An employee’s illness is a circumstance beyond their control, and they are protected during their illness. However, upon returning to work, the employer may terminate the contract if absences were frequent, prolonged, typically exceeding six months, and disrupted work. They can also be short-term but sudden. In the above-mentioned situation, we have a conflict between the right to health care and the employer’s right to run an effective business, which the court will likely also consider. Merely taking sick leave (even frequently) is not sufficient. Disorganization must occur and must be objectively real. In justifying the claim, the employer must demonstrate the negative impact of the absence on the company. Examples include: the need to hire replacement employees or contract workers, the need to pay overtime to other employees who had to take over the absentee’s duties, delays in project or order completion, or difficulties in planning team work due to the unpredictable nature of the employee’s presence.
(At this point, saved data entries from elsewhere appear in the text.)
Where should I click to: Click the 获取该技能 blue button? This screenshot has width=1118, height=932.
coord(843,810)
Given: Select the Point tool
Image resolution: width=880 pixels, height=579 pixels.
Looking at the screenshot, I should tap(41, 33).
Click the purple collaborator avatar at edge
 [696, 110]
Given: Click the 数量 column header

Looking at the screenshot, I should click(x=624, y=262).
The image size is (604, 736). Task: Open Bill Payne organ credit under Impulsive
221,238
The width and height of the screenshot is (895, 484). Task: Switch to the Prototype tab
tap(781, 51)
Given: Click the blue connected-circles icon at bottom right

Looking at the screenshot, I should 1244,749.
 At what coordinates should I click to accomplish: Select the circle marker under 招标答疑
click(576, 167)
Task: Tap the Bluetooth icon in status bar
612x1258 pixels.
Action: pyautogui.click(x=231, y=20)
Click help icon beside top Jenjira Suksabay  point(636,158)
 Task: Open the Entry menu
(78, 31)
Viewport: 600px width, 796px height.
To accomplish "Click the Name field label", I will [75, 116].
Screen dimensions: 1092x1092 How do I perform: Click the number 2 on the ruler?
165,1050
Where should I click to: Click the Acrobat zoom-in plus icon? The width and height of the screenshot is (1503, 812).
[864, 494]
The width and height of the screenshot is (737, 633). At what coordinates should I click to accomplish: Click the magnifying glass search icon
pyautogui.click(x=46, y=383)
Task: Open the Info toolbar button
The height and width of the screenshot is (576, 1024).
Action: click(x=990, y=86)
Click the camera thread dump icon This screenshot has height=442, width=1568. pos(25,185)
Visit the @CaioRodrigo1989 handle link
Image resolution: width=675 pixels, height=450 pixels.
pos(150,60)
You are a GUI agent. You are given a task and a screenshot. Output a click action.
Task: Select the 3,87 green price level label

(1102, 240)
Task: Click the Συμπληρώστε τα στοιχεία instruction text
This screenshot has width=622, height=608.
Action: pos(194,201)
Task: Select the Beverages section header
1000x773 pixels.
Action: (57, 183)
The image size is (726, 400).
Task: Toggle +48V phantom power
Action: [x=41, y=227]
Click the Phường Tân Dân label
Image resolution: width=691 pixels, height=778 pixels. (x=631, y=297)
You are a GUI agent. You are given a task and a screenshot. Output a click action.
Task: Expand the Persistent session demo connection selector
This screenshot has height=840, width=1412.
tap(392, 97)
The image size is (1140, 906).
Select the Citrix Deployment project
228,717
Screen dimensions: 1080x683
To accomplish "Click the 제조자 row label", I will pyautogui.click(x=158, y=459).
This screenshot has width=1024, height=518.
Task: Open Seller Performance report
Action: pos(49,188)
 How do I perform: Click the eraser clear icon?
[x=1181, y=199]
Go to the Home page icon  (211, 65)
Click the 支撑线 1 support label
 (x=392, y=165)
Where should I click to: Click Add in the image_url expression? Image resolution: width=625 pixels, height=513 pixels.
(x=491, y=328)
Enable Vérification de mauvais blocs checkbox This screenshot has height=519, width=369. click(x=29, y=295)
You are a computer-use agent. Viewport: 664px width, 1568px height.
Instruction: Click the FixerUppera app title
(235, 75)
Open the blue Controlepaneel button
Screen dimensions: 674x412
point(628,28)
Reasons unrelated to the employee, such as restructuring, elimination of a position or reduction of staff, are common grounds for dismissal.

The change must be actual, and the position must cease to exist within the company structure. If responsibilities are merely transferred to a new person under a different job title, the elimination is merely apparent. The justification must be economic, for example, related to cost optimization or the company’s difficult financial situation due to market conditions. Another reason could be job cuts due to automation or centralization of work. In an era of rapid technological development, this is very common. For evidentiary purposes, internal documents—management board resolutions, organizational regulations, financial analyses, or restructuring plans—suffice.

Selection criteria are also an important element. If one of several identical positions is being eliminated, for example, reducing two of 10 cashier positions, the employer must provide justification for the dismissal by indicating the objective, fair, and verifiable criteria used to select this specific employee for dismissal. The most important criterion is professional suitability. This encompasses qualifications, skills, and versatility. The Supreme Court considers this criterion to be fundamental and most objective. Another, and perhaps most important, criterion is productivity. This includes sales results, quality of work, and punctuality. These must be based on hard data, not subjective perceptions. Another factor is length of employment. It typically protects employees with more years of experience. However, it cannot be the sole criterion, but only a secondary one. If a junior employee is significantly more productive, their position should be maintained. Frequent absentees may be dismissed, but the reasons for the absence must be considered. If these absences are due to childcare, this criterion may be considered indirect discrimination based on gender or family circumstances. Courts also point to the corrective role of personal circumstances. When choosing between two similarly qualified employees, it is important to consider whether one of them is, for example, a single parent, the sole breadwinner, or the caregiver of a disabled person.

The notice of termination should clearly state that the employee’s position has been eliminated or that a reduction in staff in a specific department is taking place, and that the dismissed employee’s position cannot be changed. Hiring a new employee later does not constitute a false dismissal, provided the employer can prove that the new role involves different responsibilities or requires different qualifications.

Another cause is the loss of professional qualifications, such as a driving license, a license to operate technical equipment, or the right to practice medicine or law. These often make it inappropriate to maintain employment.